SOURCE DOCUMENT –
Also wanted to add that my dogs don't have a skin problem or anything. The rinse just smells so good and makes their hair soft and shiny.  We used it at the last salon I worked for and I had to have it for my dogs.


----------



## Jax's Mom (Apr 2, 2010)

ChancetheGSD said:


> The groomers secret weapon is....*looks around and whispers* The dryer!


Blast! I don't even have the patience to dry my own hair, let alone an entire dog made of fur! LOL


----------



## CLARKE-DUNCAN (Apr 8, 2011)

We only bathe our shepherd 3-4 times a year as we don't want to rid him of all the natural oils in his coat that keeps it looking silky and shiny! We either use a special hypo-allergenic shampoo or Johnsons golden baby shampoo! The hypo-allergenic has no harsh colous chemicals or perfumes so its good for dogs with skin conditions. We brush him everyday with his slicker brush and i fine comb for around his ears. Also if you wipe over his coat with a piece of velvet it gets rid of dust particles and stray hairs that still remains on the coat. It also makes the coat shiny especially if your dog has a black saddle! My aunt uses a doggy deodrant spray on her shi-tzu Glad I spelt that right!! he he!


----------



## JakodaCD OA (May 14, 2000)

I vary,,on Masi, I mostly use a black enhancing shampoo, then I blow her out after spritzing her with mink oil


----------



## ChancetheGSD (Dec 19, 2007)

LOL! If you saw what it blew out of a dog I think you might consider it. (Dog doesn't even have to be wet to blow out the coat! Woo!) For $100 they're well worth the investment and time.  Considering how long it takes to brush them and sweep a house....xDD


----------



## Rerun (Feb 27, 2006)

It's absolutely the force dryer.


----------



## Lilie (Feb 3, 2010)

I use horse related products and when they are all rinsed off I spray with Show Sheen. It helps with the knots etc. on my LH GSD, and makes him soft and shiney with out the blow dryer.


----------



## KendraLovey (Jan 17, 2011)

ChancetheGSD said:


> LOL! If you saw what it blew out of a dog I think you might consider it. (Dog doesn't even have to be wet to blow out the coat! Woo!) For $100 they're well worth the investment and time.  Considering how long it takes to brush them and sweep a house....xDD


 
Good to know! My house has been a hairy mess!


----------



## JakodaCD OA (May 14, 2000)

I second having a blower, I have had one for 10 years, and there is no way I could live without it


----------



## Jax08 (Feb 13, 2009)

DATA SHOWN –
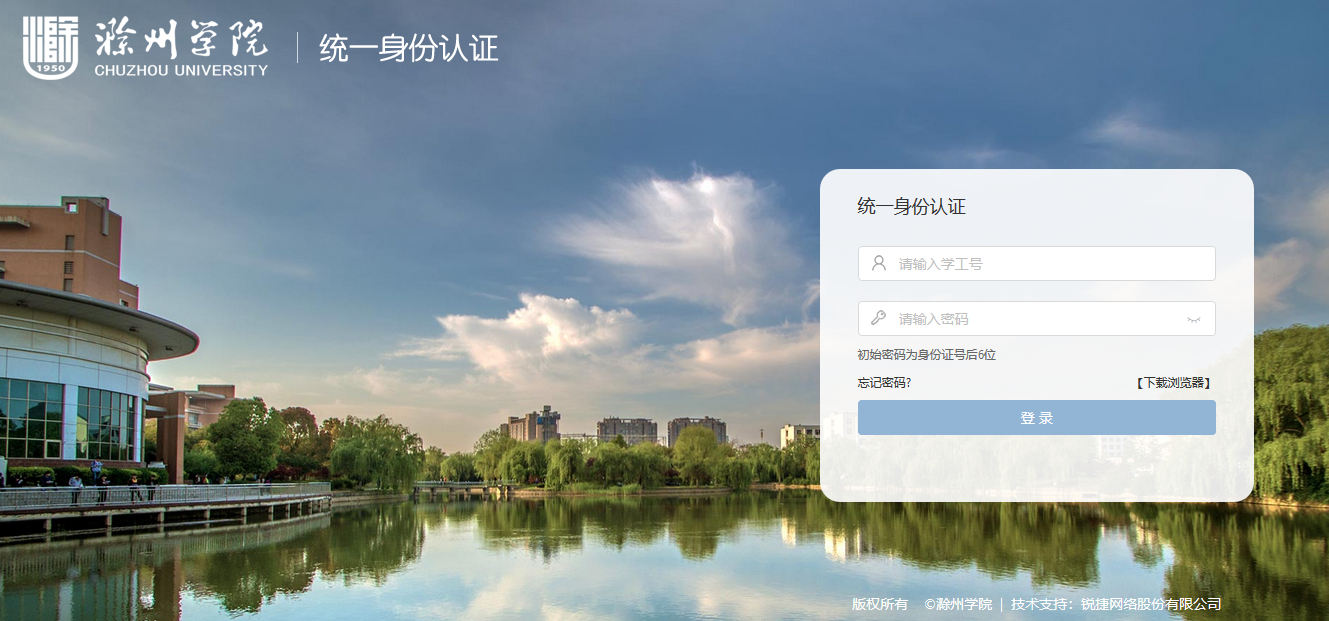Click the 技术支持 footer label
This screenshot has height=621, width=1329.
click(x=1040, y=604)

---

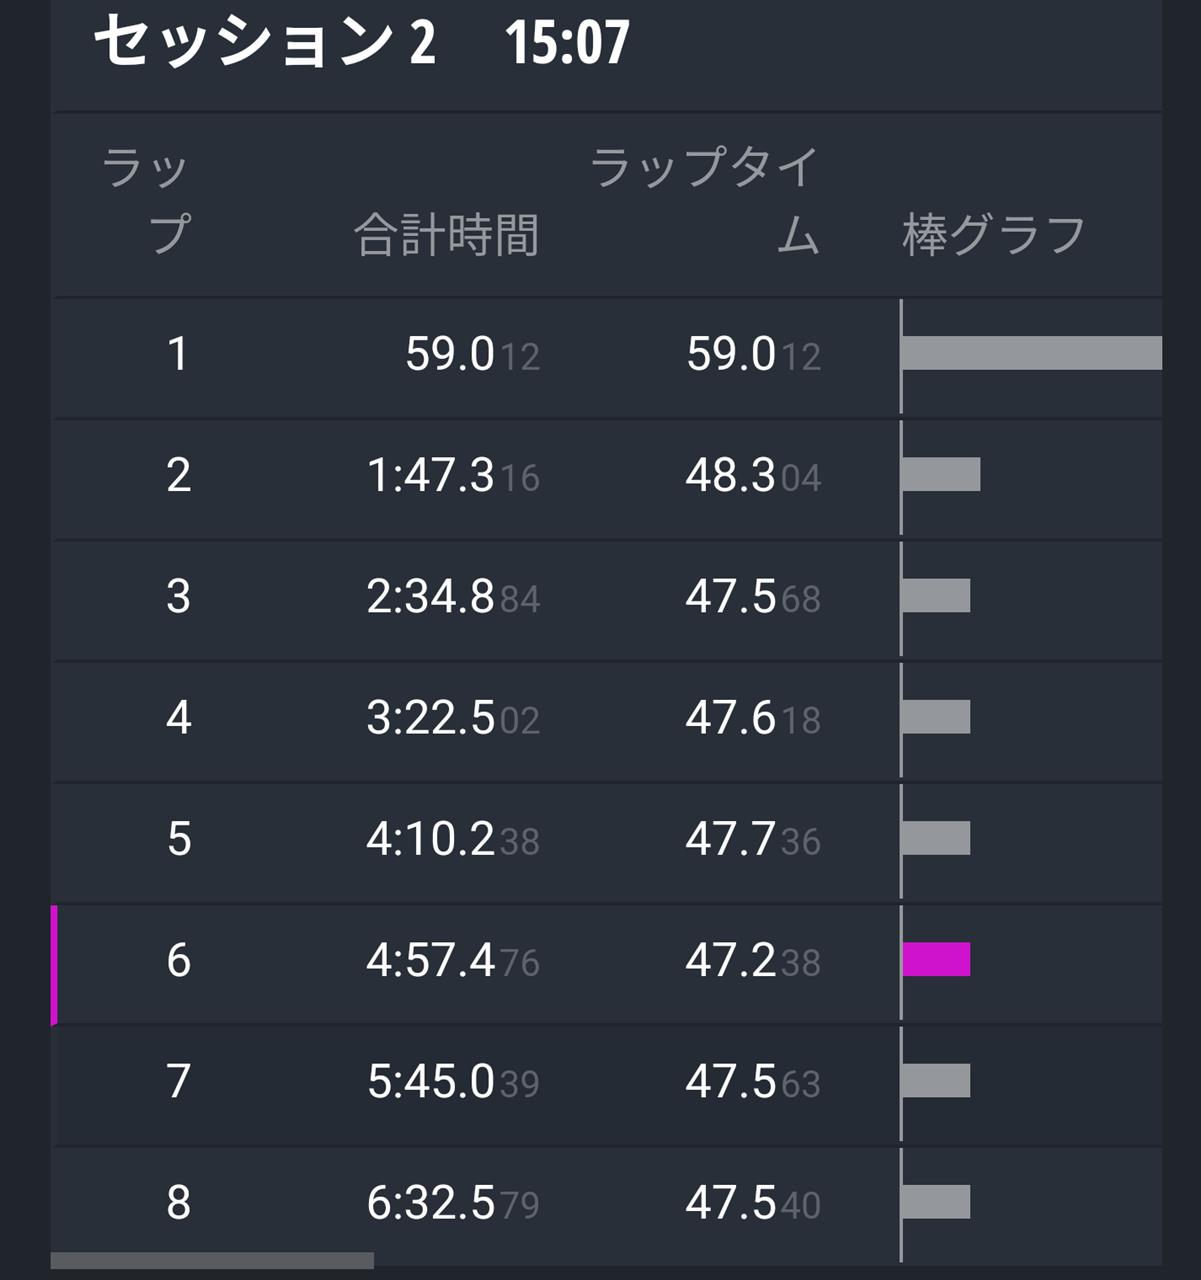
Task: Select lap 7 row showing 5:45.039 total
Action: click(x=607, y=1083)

WHAT IS EXPECTED –
Could you reproduce the dog grooming thread verbatim, starting at "## CLARKE-DUNCAN (Apr" and ending at "right!! he he!"?

EXPECTED ANSWER –
## CLARKE-DUNCAN (Apr 8, 2011)

We only bathe our shepherd 3-4 times a year as we don't want to rid him of all the natural oils in his coat that keeps it looking silky and shiny! We either use a special hypo-allergenic shampoo or Johnsons golden baby shampoo! The hypo-allergenic has no harsh colous chemicals or perfumes so its good for dogs with skin conditions. We brush him everyday with his slicker brush and i fine comb for around his ears. Also if you wipe over his coat with a piece of velvet it gets rid of dust particles and stray hairs that still remains on the coat. It also makes the coat shiny especially if your dog has a black saddle! My aunt uses a doggy deodrant spray on her shi-tzu Glad I spelt that right!! he he!